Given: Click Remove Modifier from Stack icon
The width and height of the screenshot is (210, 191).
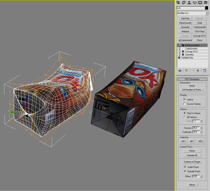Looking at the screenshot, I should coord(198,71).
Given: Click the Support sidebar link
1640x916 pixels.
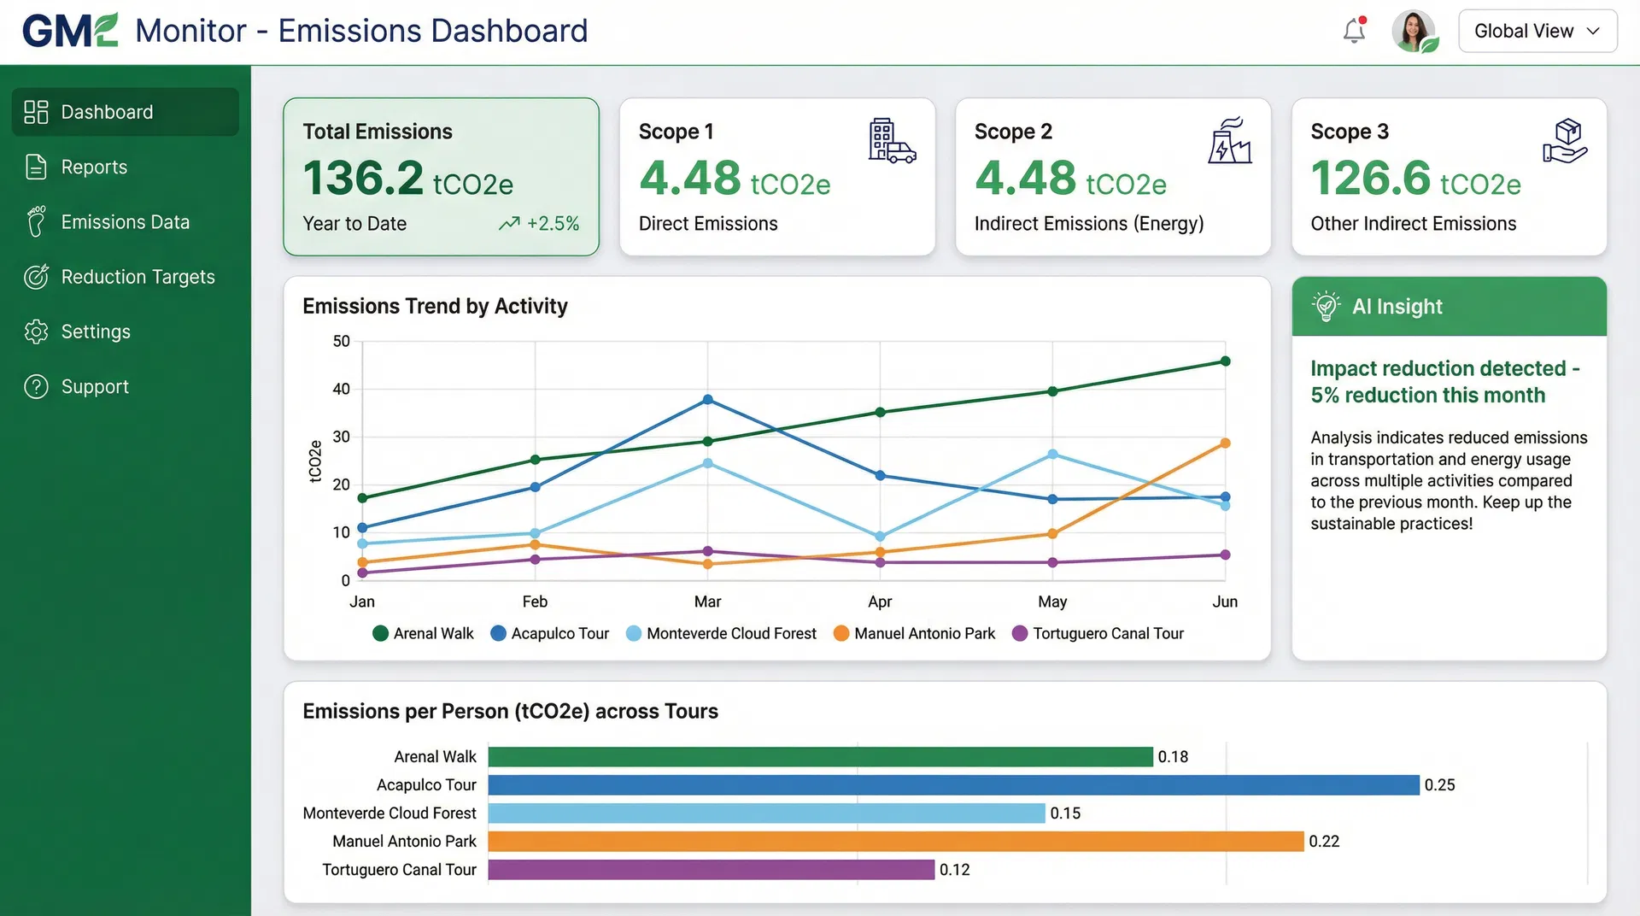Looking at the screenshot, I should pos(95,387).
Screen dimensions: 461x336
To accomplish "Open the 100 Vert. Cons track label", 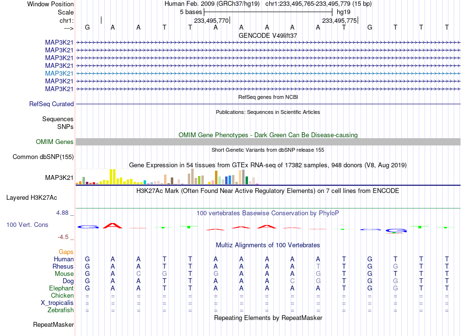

**WHAT THE TASK ASKS:** Reproduce every one of the lines above word for word, leaving out the pictures.

**REPLY:**
Given: Click Remove Modifier from Stack icon
The width and height of the screenshot is (210, 191).
Looking at the screenshot, I should coord(198,71).
Given: Click the Support sidebar link
1640x916 pixels.
Looking at the screenshot, I should pos(95,387).
Screen dimensions: 461x336
To accomplish "Open the 100 Vert. Cons track label", 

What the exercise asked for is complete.